Kernels in tract-linalg are built using templated assembly and via extern "C" calling conventions.
The templates are stored in linalg/$arch, and in general the file
and main entrypoint share name stem. However, the proc name has a
suffix based on the package version. In order to skip maintaining this
the extern_kernel! macro declares the matching function and
re-exports it sans suffix.
Kernels work like a VM. When dispatching a kernel there's a list of
instructions from FusedKerSpec that's dispatched in a jump
table. For example; as of writing a MatMatmUl is roughly encoded as
[Clear, AddMatMul, Store, Done]. The dispatch is called non_linear_loop.
When iterating on assembly; building the code and looking at the
generated assembly under
target/debug/build/tract-linalg-***/out/fma_mmm_*.S can be much
easier than tracking the flow through each macro.
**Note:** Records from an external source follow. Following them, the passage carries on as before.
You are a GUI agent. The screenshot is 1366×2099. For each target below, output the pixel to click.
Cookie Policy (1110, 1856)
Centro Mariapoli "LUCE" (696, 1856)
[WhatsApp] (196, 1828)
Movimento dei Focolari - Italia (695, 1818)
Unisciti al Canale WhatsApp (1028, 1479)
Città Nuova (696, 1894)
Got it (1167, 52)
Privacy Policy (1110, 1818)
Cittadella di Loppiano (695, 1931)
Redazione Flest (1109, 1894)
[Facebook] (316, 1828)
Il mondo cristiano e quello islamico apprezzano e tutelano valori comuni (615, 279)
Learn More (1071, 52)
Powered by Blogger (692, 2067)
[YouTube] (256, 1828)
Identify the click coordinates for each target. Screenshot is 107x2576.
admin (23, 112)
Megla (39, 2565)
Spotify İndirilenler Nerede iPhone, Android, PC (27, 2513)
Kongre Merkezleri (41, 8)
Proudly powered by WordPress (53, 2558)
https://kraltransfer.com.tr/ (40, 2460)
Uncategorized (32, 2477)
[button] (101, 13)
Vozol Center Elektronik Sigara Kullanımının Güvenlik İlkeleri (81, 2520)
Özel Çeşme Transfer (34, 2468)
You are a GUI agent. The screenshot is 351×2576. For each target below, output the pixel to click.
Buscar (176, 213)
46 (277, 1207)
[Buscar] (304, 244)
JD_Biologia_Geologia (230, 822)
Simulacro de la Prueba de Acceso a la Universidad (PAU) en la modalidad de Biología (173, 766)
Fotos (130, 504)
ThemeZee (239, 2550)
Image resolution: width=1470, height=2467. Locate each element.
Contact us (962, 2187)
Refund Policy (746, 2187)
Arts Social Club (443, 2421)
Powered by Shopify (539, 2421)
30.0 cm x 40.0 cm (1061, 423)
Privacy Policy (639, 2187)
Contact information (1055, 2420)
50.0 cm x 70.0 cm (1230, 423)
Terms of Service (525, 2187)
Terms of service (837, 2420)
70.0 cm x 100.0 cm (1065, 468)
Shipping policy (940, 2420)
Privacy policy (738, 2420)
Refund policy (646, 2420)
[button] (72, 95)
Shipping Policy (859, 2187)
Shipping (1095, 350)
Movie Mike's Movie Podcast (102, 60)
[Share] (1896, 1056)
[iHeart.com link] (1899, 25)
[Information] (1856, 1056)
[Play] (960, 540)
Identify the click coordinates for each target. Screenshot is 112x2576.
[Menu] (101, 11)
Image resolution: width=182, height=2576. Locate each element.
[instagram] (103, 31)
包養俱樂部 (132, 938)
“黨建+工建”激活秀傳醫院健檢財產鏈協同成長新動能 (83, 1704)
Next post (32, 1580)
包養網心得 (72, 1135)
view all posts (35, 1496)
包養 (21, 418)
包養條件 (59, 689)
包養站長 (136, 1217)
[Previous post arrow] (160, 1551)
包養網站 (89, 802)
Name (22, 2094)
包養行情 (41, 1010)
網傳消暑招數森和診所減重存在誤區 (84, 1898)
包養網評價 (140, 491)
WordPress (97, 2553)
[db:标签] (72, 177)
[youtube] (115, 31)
If one needs to debug a kernel a useful workflow is to simply insert a
mov rNN, [0] at the appropriate point, and configure GDB with
handle SIGSEGV stop nopass. This'll pause in GDB but not send the
signal to the program.
A handful of TRACT_* env vars steer kernel selection and CPU detection
without recompiling — most usefully TRACT_LAZY_IM2COL_MIN_KERNEL /
TRACT_LAZY_IM2COL_MAX_EAGER_BYTES for the Conv codegen crossover, and
TRACT_CPU_AARCH64_KIND / TRACT_CPU_ARM32_NEON for forcing detection on
emulated or misreporting targets. Run tract list-knobs for the full,
always-current list, or see
cli-recipe.md § Configuration knobs
for the annotated highlights.